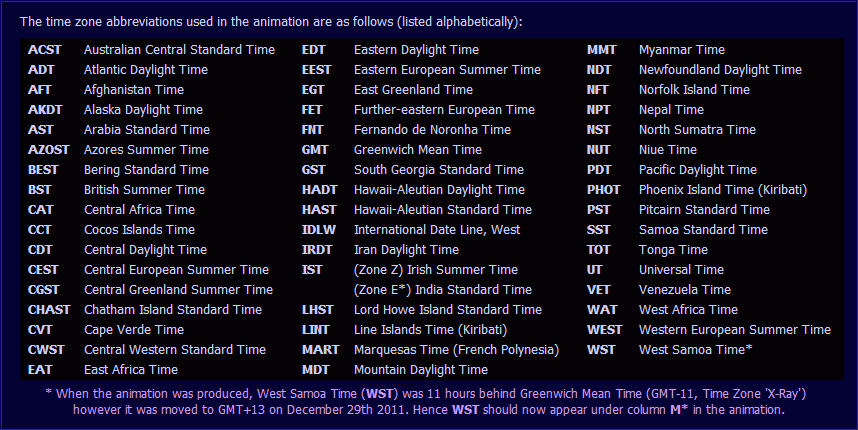Click Marquesas Time (French Polynesia) text

[456, 350]
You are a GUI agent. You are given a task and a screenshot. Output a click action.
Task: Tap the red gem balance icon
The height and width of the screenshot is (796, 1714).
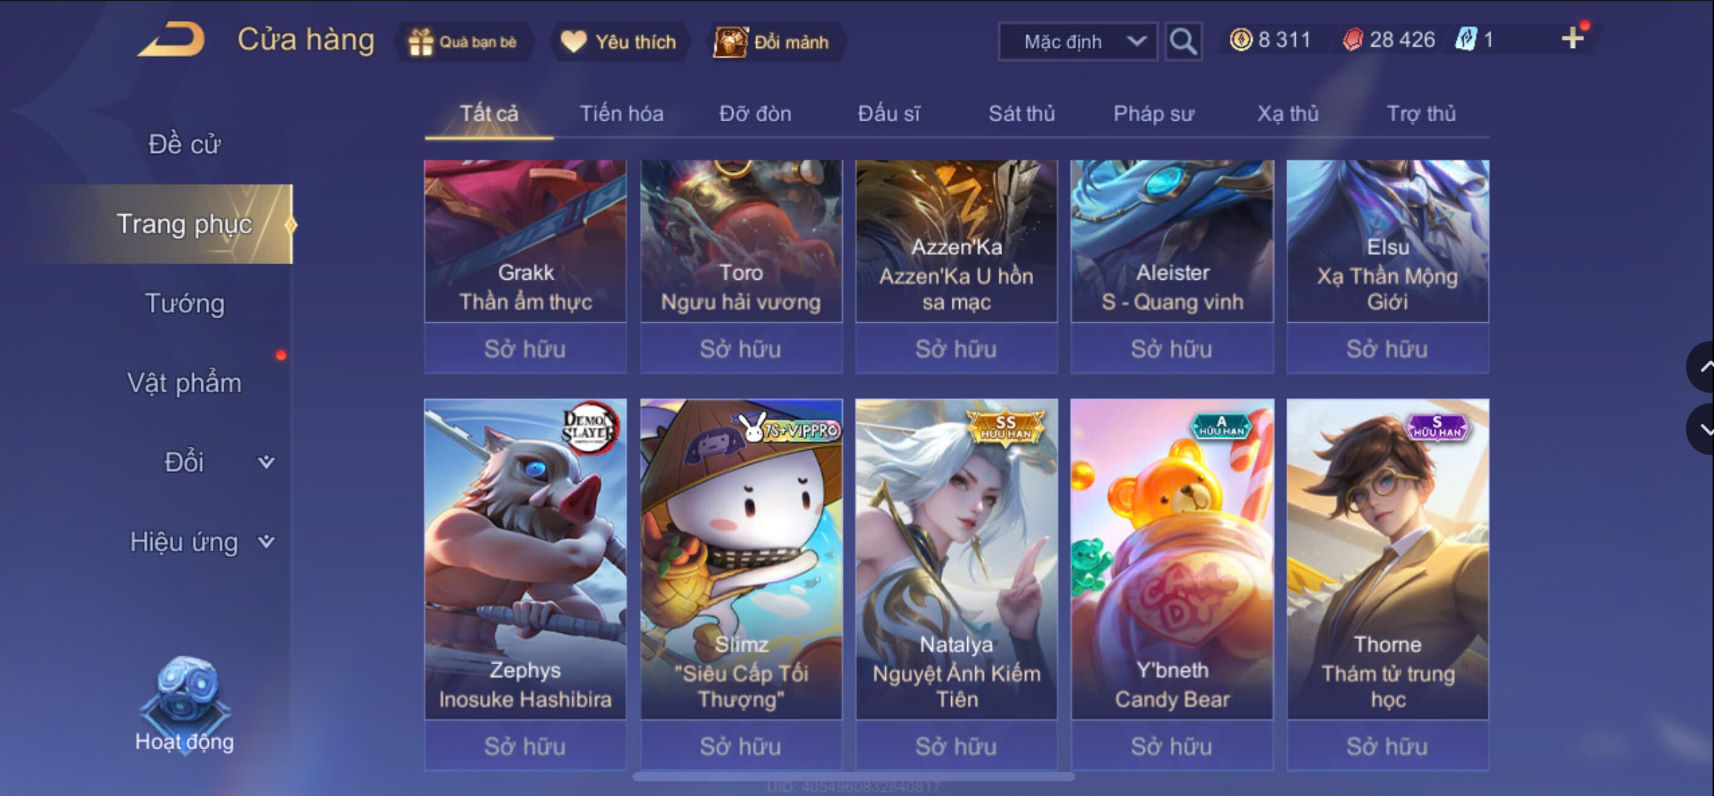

○ ○ ○ ○ ○ ○ ○

● **DESCRIPTION OF THE TASK**
In the listing above, retype exactly, and only, the lines from the one containing "Task: Tap the red gem balance icon" through the last line, both included. Omit the pictures.

● **TASK RESULT**
Task: Tap the red gem balance icon
The height and width of the screenshot is (796, 1714).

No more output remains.